** Written task **
Rewrite every entry below, putting "image" wherever "screenshot" appears and keeping everything else the same. Leave out the pictures.

** Task data **
========

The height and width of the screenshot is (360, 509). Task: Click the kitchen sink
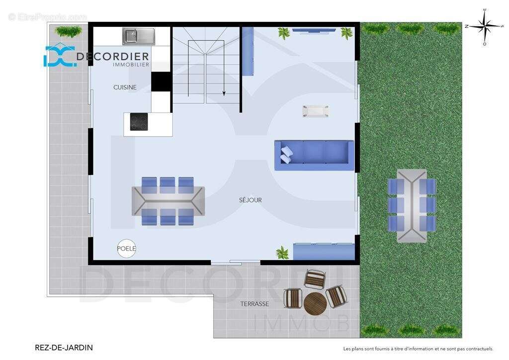click(x=139, y=36)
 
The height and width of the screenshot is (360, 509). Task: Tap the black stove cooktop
click(x=139, y=122)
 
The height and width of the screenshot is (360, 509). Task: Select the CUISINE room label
click(x=125, y=87)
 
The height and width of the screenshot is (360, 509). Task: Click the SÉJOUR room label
click(x=250, y=200)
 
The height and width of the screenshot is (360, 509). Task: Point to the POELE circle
click(x=126, y=248)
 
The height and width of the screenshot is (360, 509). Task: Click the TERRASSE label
click(x=254, y=303)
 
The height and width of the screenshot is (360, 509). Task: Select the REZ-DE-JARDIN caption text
click(x=64, y=348)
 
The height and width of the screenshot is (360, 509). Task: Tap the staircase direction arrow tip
click(x=224, y=93)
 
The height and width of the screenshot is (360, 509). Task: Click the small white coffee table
click(x=316, y=111)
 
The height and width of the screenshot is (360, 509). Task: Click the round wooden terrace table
click(x=314, y=303)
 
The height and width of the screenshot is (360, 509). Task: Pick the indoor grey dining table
click(x=168, y=200)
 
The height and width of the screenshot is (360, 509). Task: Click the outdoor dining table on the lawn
click(x=412, y=205)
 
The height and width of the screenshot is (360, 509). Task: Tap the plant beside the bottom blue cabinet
click(x=282, y=252)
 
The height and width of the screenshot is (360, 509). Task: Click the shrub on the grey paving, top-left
click(x=69, y=31)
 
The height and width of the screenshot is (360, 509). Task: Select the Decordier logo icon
click(x=59, y=57)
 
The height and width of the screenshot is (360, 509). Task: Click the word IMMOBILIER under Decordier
click(x=131, y=65)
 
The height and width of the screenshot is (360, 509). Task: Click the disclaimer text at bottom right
click(x=418, y=349)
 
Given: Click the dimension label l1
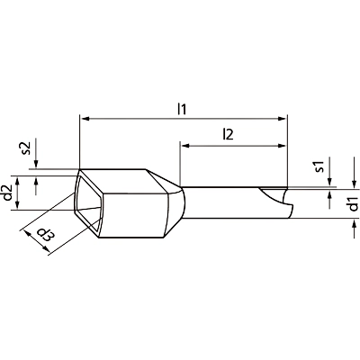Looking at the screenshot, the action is point(182,109).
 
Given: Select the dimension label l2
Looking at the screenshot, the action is point(228,135).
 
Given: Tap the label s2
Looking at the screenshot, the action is point(26,148).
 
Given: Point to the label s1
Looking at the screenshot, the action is point(320,166).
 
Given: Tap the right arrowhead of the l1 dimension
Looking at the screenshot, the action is point(282,119).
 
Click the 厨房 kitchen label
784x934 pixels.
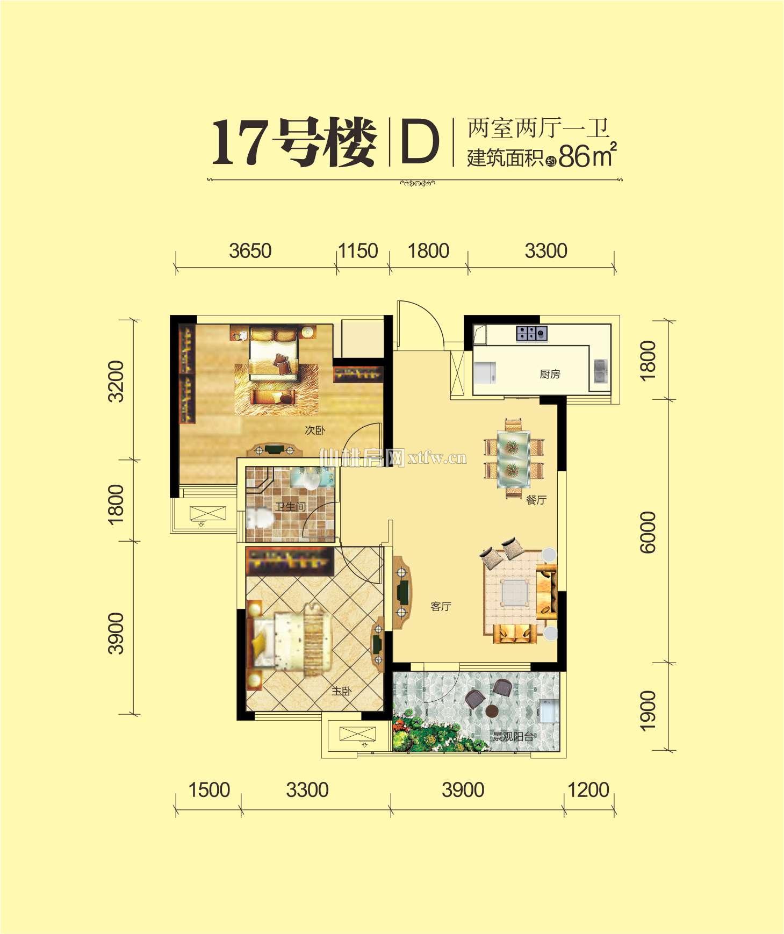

========

** Exercise answer **
The height and width of the image is (360, 509). Task: Click the kitchen sink
click(x=139, y=36)
 
The height and width of the image is (360, 509). Task: Tap the black stove cooktop
click(x=139, y=122)
 
The height and width of the image is (360, 509). Task: Select the CUISINE room label
click(x=125, y=87)
 
The height and width of the image is (360, 509). Task: Click the SÉJOUR room label
click(x=250, y=200)
 
The height and width of the image is (360, 509). Task: Point to the POELE circle
click(x=126, y=248)
 
The height and width of the image is (360, 509). Task: Click the TERRASSE label
click(x=254, y=303)
 
The height and width of the image is (360, 509). Task: Select the REZ-DE-JARDIN caption text
click(x=64, y=348)
 
The height and width of the image is (360, 509). Task: Tap the staircase direction arrow tip
click(x=224, y=93)
 
The height and width of the image is (360, 509). Task: Click the small white coffee table
click(x=316, y=111)
 
The height and width of the image is (360, 509). Task: Click the round wooden terrace table
click(x=314, y=303)
 
The height and width of the image is (360, 509). Task: Pick the indoor grey dining table
click(x=168, y=200)
 
The height and width of the image is (360, 509). Task: Click the outdoor dining table on the lawn
click(x=412, y=205)
 
The height and width of the image is (360, 509). Task: Tap the plant beside the bottom blue cabinet
click(x=282, y=252)
 
The height and width of the image is (360, 509). Task: Click the shrub on the grey paving, top-left
click(x=69, y=31)
 
The height and width of the image is (360, 509). Task: Select the Decordier logo icon
click(x=59, y=57)
 
The height and width of the image is (360, 509). Task: Click the word IMMOBILIER under Decordier
click(x=131, y=65)
 
The height and width of the image is (360, 509). Task: Click the disclaimer text at bottom right
click(x=418, y=349)
 
Given: Click the dimension label l1
Looking at the image, the action is point(182,109).
 
Given: Select the dimension label l2
Looking at the image, the action is point(228,135).
 
Given: Tap the label s2
Looking at the image, the action is point(26,148).
 
Given: Point to the label s1
Looking at the image, the action is point(320,166).
 
Given: Tap the right arrowhead of the l1 dimension
Looking at the image, the action is point(282,119).
 
Click the 厨房 kitchen label
784x934 pixels.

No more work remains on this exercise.